WASHINGTON - Enron Corp., the largest wholesale marketer of natural gas and electricity in North America, said yesterday that it opposes Baltimore Gas and Electric Co.'s lawsuit to block the Department of Defense from privatizing utilities at military installations across the country.
More specifically, Enron officials said they support U.S. Army plans to outsource utility distribution systems at five military bases in the Washington area.
BGE is the second utility company to file suit in federal court to block such outsourcing. Colorado Springs Utility filed a similar suit last year in Denver.
But Enron officials say BGE, and other local utilities, merely want to maintain a monopolistic hold on the utility market and prevent competitors from entering their territory.
"We don't think there is any basis to BGE's position," said Thomas E. White, vice chairman of Enron Energy Services. "The real point is these people don't want to see a long-term competitor take any sort of interest close to their service territory."
White said Enron will intervene in the BGE lawsuit, but did not say how the company will do that.
Officials from BGE declined to comment yesterday.
White said Enron will submit a bid on the Army's Request for Proposals to privatize the electric, natural gas, water and sewer systems at Fort Meade in Anne Arundel County; Fort McNair in Washington; and Fort Myer, Fort Belvoir and Fort A. P. Hill in Virginia.
Last year, Enron became the first nonlocal utility company to win a competitive contract when it was awarded a 10-year deal to upgrade, operate and maintain all utility systems at Fort Hamilton in New York. The Army officially transferred ownership of all utilities to Enron in December.
Other proposal requests have been issued since the Defense Department has ordered that all military installations privatize their utility systems by Sept. 30, 2003. Enron, as part of its expansion into new markets, is talking to other military bases in all branches nationwide.
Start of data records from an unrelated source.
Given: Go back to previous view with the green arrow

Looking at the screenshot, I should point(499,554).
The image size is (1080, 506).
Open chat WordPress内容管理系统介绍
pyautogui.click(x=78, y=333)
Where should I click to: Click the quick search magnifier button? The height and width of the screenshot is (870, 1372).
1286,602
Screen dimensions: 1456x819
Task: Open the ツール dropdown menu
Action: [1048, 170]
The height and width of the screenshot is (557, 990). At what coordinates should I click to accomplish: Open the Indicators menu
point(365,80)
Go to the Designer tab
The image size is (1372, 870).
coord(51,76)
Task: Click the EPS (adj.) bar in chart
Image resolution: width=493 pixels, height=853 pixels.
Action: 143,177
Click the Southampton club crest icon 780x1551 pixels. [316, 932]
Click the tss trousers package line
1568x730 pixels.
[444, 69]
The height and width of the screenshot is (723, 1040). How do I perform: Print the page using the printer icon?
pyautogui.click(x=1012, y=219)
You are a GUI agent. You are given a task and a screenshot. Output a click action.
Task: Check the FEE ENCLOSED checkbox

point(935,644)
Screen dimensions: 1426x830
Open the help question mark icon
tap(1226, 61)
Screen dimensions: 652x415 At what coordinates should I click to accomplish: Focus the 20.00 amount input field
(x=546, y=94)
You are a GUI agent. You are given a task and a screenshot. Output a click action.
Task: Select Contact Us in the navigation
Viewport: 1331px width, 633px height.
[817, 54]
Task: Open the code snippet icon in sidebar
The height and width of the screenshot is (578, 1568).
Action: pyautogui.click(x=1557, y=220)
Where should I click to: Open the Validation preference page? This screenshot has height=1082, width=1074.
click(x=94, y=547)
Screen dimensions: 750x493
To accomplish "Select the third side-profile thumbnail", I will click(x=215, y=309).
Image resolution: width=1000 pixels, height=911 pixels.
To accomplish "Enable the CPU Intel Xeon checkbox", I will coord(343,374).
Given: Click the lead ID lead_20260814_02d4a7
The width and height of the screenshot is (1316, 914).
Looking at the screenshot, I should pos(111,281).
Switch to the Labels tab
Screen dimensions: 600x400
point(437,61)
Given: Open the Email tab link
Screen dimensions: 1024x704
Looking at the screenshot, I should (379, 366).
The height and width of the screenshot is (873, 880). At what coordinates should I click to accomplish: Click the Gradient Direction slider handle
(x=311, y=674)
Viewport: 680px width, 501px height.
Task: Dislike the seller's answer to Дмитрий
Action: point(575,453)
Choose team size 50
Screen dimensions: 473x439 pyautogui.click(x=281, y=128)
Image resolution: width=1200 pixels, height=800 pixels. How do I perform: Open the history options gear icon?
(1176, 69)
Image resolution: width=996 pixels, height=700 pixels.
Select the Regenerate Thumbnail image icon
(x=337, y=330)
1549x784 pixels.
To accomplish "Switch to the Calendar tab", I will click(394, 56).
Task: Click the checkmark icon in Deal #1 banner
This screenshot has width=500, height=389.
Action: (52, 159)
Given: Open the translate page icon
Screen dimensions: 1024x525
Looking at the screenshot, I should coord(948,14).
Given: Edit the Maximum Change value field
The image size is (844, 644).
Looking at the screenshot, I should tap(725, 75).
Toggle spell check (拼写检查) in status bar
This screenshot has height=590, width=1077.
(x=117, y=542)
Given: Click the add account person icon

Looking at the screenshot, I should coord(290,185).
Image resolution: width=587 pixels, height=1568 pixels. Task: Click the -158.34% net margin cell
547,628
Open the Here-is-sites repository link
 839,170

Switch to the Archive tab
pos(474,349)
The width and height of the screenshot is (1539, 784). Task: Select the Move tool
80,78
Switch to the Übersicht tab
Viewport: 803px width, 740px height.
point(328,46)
But in a complaint filed in U.S. District Court in Baltimore last week, BGE claimed that the privatization is illegal because it fails to follow state utility laws, as required by federal law and Defense regulations.
The crux of the problem, BGE officials have said, is that the Army is soliciting bids from organizations that aren't licensed to handle utilities in the state. BGE says that, in Maryland, it is the only utility company authorized by the state Public Service Commission to provide electricity and natural gas distribution in the Fort Meade area. Enron, however, said federal laws supersede state laws when it comes to governing federal enclaves, such as military bases.
White also said that even if privatization goes through, it would not affect the supplier - in this case, BGE is the supplier at Fort Meade - of electricity, gas or water at each base. The winning bidder would operate the facilities, invest money in modernizing the utility systems and maintain its assets on the base.